Much has been written over the years about the always unexpected Cox-Arquette family dynamic since the couple first separated in 2010, but it soon becomes obvious that the dynamic is incredibly positive these days. After all, Cox cast her ex-husband in a pivotal role in her directorial debut.
“Isn’t he great in the movie?” she asks. “It was so great to direct him, because I know him so well. And I love the way his brain works. He’s got so much going on, but his heart is pure. That’s one kind human being, for sure.”
It’s one thing, of course, to be personally invested in a directing project because your family is also involved. It’s another when your money’s in it, too. Cox financed Just Before I Go herself, realizing the harsh reality of the business. She wanted to direct a film during her Cougar Town hiatus, fell in love with David Flebotte’s script, and knew it would take too long to get financing the traditional way.
“I wanted to tell the story now,” she says. “And to get a cast you have to have financing, and to get financing you have to have a cast.
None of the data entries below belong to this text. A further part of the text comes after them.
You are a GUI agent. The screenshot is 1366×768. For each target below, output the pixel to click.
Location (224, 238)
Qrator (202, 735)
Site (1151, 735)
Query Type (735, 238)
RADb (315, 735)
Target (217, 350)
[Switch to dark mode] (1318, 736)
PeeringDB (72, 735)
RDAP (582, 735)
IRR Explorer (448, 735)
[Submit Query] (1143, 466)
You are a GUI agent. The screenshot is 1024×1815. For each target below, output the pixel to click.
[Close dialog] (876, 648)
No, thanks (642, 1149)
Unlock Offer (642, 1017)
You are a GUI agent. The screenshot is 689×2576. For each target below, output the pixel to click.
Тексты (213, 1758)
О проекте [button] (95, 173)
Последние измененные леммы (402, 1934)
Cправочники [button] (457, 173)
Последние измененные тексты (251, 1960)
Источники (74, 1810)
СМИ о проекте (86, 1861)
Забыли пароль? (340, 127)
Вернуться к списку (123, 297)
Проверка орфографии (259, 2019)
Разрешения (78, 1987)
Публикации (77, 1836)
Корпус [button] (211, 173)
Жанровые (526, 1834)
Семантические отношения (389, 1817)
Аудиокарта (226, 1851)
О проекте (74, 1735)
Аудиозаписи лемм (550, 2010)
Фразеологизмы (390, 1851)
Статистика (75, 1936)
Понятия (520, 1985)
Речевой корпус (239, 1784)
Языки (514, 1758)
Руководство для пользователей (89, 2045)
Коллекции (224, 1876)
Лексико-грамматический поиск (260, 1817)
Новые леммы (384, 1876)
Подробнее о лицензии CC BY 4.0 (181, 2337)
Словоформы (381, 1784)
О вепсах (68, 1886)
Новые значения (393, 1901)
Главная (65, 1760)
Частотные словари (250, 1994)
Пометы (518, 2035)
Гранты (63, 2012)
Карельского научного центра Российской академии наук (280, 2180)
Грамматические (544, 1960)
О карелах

I couldn’t do it. So I was like, ‘Fuck it. I’m going to do this. I’m going to pay for it.’” Risky? Yes. And she knows it. “I know that’s not always a good idea,” she says. “And I financed other things before in this business that have not paid off too well. But that’s how much I believed in it.”
But she did her due diligence. She cut her teeth first directing episodes of Cougar Town, about 10 in all. She stepped behind the camera in 2012 to helm the Lifetime movie Talhotblond. She also, and most crucially, sought the advice of David Fincher (The Social Network, House of Cards).
“He really helped me establish how I wanted the film to look,” she says. “He always asks me questions that you go away thinking, ‘OK. I have to answer these before I know exactly what I’m doing.’ And with this one—he also helped me on Talhotblond—I actually sent him the movie afterwards and he helped me define the tone. Because it’s hard to get people to laugh, or cry, or think suicide would ever be funny. Because it’s not!”
But—laugh or cry—Just Before I Go does make you question whether that “reset” button we so constantly wish existed would really be so great. That, if it existed, whether we would actually want to press it. Cox herself is entering yet another phase of her career, this time as a director, a transition that typically has anyone reflecting on the past, and maybe even on regrets. But directing this film made her see that, again, maybe, there’s fruitlessness in all of that.
“We all have issues and there’s a lot of acceptance that has to take place,” she says. “God, I mean, with life—all the time you wish you weren’t the age you are. That if you know then what you know now… But you can’t live in the past.”
But then, just when we feared that the Cox we suspected we knew was about to get too schmaltzy, too idyllic, she adds a caveat. “OK, sometimes I say too many things, and then I really do want to push reset,” she concedes. “I just wish there was a time machine sometimes.”